過疎の山里・春野町で暮らす

山里暮らしの日々を綴る/いちりん堂/NPO 法人 楽舎

小さい頃は、遊ぶものは「百人一首」しかなかった

昨日の春野人めぐりは、95歳のおばあちゃんと会った。

小さい頃は、遊ぶものは「百人一首」しかなかった。友達はいつも遊びといえば、百人一首。もう完璧に記憶している。上の句の冒頭の言葉を少し読んだだけでも、下の句がでてくる。札をぱっと取り合うわけだから、瞬発の運動神経も鍛えられたことだろう。

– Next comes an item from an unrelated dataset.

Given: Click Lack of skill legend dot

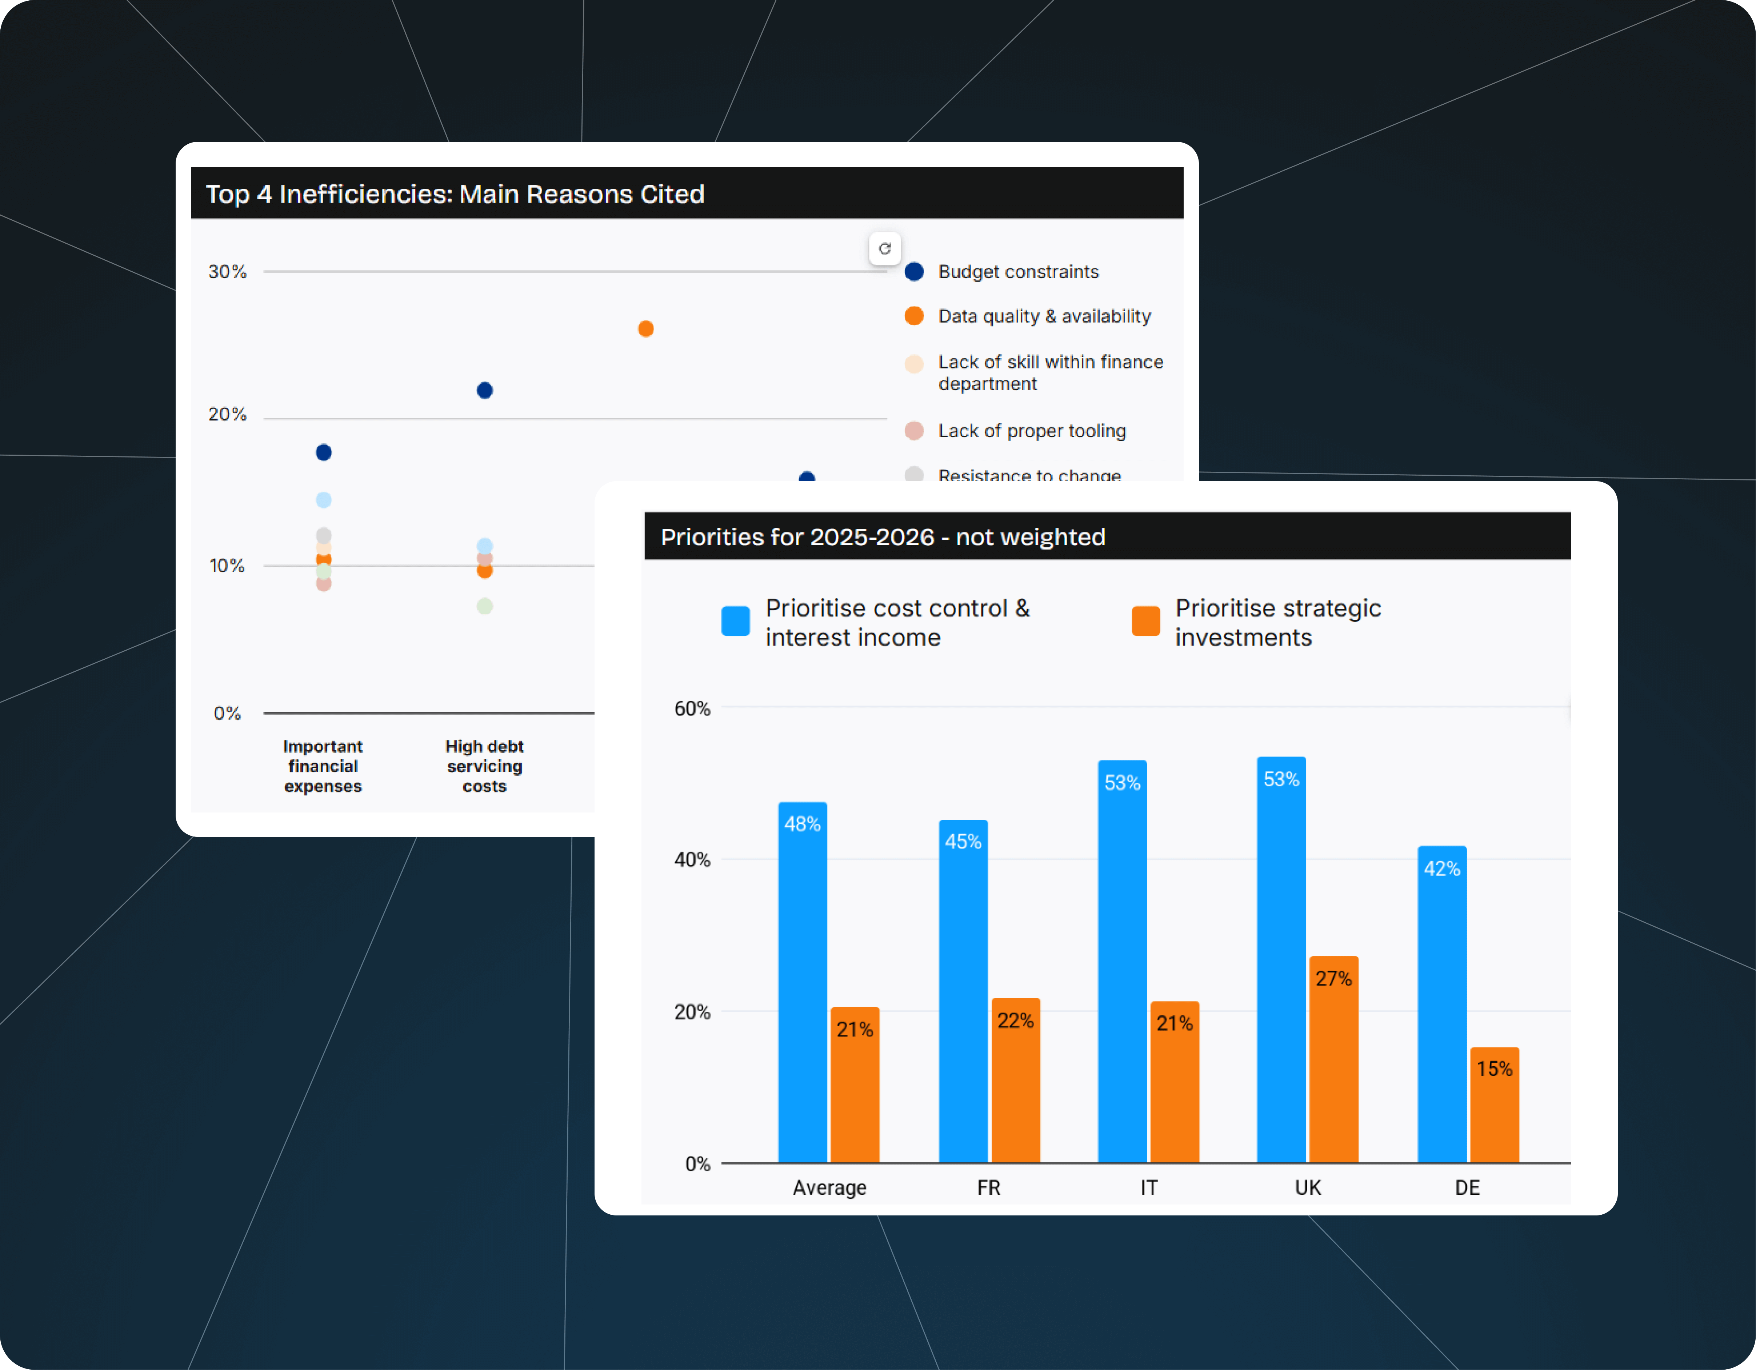Looking at the screenshot, I should pyautogui.click(x=914, y=364).
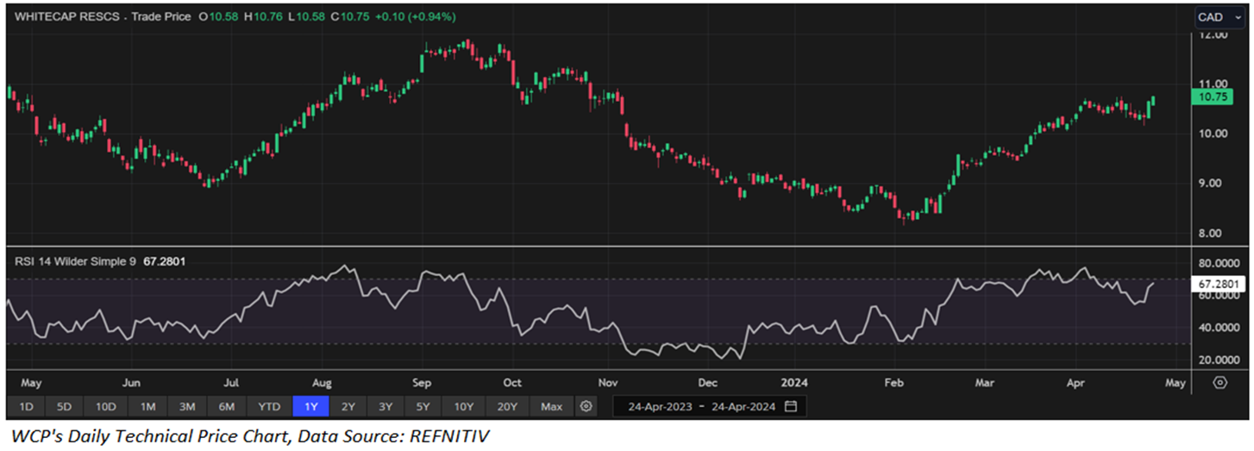The image size is (1254, 451).
Task: Click the green 10.75 price label
Action: [x=1215, y=97]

ぼくが、「これやこの 行くも帰るも 別れては」と言うと
「知るも知らぬも 逢坂(あふさか)の関」と。
そして、一緒に「蝉丸」と答えて笑った。蝉丸は盲目の琵琶奏者である。

百人一首は日本文化の集約した宝物だから、もうこれだけでも無限に世界が広がる。いまの時代は玩具、ネット、遊ぶものが多すぎてかえって遊べなくなってしまうのかもしれない。

小さい頃の、奉安殿や教育勅語の話。戦争の話も聞いた。

長兄は、ラバウルで戦死。山本五十六連合艦隊司令長官の視察に際して、陸上攻撃機で護衛していた。ブーゲンビル島の上空で、アメリカ軍によって撃墜したという。

山本五十六の発信する時刻、五十六を乗せたパイロット、さらには護衛する飛行士たちの名前から本籍まで、すべてアメリカ軍にわかっていたという。その資料が、アメリカか日本のどこかにあると聞いているが、いちど見に行きたいと語っていた。

その半生紀をお聞きしてまとめたいと思った。

10月に出版した「すごい90代」(すばる舎)の本が売れれば、「第二弾をだそう」と出版社が言ってくれるかもしれない。そうしたら、取材して紹介したい方は次々とおられる。

「まだまだこれから80代」というテーマならば、現役で元気に活躍している人たちはほんとうにたくさんいる。